- _Your goal_
Send back exactly the lines from the opening line of the records below through the one with "Given: Click the GitHub Octocat logo".

- _Pixel coordinate grounding data_
= Beginning of Section =

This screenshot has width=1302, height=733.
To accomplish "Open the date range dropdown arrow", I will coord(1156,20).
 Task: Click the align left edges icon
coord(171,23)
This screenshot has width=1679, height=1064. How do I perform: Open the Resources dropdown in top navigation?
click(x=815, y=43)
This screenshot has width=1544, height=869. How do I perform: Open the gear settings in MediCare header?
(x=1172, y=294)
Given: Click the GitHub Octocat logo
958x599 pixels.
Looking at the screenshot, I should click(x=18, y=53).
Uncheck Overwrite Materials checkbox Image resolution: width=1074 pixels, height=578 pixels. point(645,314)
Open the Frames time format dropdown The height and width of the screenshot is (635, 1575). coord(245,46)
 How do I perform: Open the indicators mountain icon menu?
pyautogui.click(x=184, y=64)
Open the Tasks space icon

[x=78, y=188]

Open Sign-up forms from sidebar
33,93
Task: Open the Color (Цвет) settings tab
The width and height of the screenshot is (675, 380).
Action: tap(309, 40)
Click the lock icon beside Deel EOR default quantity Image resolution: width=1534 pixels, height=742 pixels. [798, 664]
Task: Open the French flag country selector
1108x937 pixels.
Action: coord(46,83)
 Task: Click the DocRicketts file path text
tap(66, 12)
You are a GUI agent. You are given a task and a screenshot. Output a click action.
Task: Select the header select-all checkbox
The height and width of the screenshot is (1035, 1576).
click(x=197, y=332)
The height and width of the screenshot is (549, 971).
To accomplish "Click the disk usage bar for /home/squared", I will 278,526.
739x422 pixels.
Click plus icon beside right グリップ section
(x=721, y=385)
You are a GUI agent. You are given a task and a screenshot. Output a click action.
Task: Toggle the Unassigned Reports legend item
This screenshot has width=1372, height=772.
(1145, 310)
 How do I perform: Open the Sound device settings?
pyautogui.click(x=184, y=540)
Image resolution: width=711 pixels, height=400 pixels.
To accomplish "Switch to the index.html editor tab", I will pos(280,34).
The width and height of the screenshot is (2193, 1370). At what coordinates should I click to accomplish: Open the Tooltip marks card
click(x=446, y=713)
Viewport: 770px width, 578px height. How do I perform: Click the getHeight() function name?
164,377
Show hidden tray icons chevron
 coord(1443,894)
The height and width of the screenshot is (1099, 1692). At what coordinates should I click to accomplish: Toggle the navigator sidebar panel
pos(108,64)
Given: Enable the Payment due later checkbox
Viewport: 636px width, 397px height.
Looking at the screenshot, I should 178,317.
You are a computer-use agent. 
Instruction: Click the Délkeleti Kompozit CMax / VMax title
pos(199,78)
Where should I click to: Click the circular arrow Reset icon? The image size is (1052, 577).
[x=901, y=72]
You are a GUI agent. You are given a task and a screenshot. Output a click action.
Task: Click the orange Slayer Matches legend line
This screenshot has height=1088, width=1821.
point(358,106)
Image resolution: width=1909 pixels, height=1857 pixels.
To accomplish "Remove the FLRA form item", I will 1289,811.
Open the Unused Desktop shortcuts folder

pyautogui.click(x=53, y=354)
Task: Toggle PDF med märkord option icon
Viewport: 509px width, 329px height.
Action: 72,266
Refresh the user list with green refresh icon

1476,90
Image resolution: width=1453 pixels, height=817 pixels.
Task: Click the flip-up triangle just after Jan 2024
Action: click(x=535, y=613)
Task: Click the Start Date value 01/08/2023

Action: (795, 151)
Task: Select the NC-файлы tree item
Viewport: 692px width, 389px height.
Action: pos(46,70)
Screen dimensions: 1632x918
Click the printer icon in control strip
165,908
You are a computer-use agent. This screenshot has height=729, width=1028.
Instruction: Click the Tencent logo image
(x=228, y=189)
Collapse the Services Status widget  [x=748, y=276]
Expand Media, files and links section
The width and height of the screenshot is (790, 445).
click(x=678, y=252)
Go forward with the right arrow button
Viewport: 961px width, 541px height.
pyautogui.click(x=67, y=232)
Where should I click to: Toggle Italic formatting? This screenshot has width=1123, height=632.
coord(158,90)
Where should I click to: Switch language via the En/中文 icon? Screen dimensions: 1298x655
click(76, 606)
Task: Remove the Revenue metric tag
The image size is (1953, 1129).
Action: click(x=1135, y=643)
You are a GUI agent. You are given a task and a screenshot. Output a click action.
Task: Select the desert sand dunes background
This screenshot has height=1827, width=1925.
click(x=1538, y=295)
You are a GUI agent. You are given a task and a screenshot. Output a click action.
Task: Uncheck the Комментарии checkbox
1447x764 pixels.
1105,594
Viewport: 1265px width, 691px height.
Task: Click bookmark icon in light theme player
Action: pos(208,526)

= End of Section =

- _Completed task_
This screenshot has width=1302, height=733.
To accomplish "Open the date range dropdown arrow", I will coord(1156,20).
 Task: Click the align left edges icon
coord(171,23)
This screenshot has width=1679, height=1064. How do I perform: Open the Resources dropdown in top navigation?
click(x=815, y=43)
This screenshot has width=1544, height=869. How do I perform: Open the gear settings in MediCare header?
(x=1172, y=294)
Given: Click the GitHub Octocat logo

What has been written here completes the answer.